◆ Your assignment:
The material below contains a line with "Viewport: 866px width, 617px" and a line with "Open the Receiving Stream 2 dropdown". Copy exactly those two lines and all lines between them.

______

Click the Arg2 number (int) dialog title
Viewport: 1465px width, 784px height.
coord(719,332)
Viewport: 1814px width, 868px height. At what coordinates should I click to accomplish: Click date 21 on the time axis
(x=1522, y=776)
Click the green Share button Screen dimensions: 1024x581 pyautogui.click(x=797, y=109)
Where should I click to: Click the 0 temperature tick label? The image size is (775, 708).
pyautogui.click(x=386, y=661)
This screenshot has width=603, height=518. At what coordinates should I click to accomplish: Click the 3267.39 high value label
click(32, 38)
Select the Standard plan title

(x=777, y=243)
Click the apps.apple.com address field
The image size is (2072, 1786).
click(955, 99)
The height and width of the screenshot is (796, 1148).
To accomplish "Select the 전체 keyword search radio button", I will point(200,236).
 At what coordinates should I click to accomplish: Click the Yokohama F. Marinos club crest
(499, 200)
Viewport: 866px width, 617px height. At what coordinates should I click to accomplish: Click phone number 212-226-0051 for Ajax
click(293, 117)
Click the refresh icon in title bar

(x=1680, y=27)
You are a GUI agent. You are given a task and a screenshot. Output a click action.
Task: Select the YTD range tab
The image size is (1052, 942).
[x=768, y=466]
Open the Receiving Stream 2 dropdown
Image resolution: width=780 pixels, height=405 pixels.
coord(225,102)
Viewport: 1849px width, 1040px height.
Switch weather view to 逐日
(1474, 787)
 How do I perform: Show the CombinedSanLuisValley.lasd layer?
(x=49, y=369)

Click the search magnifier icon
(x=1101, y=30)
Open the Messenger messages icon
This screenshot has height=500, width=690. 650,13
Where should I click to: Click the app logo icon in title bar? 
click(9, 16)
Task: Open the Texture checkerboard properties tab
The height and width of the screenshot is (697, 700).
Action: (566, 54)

______

◆ Solution to this task:
Viewport: 866px width, 617px height. At what coordinates should I click to accomplish: Click phone number 212-226-0051 for Ajax
click(293, 117)
Click the refresh icon in title bar

(x=1680, y=27)
You are a GUI agent. You are given a task and a screenshot. Output a click action.
Task: Select the YTD range tab
The image size is (1052, 942).
[x=768, y=466]
Open the Receiving Stream 2 dropdown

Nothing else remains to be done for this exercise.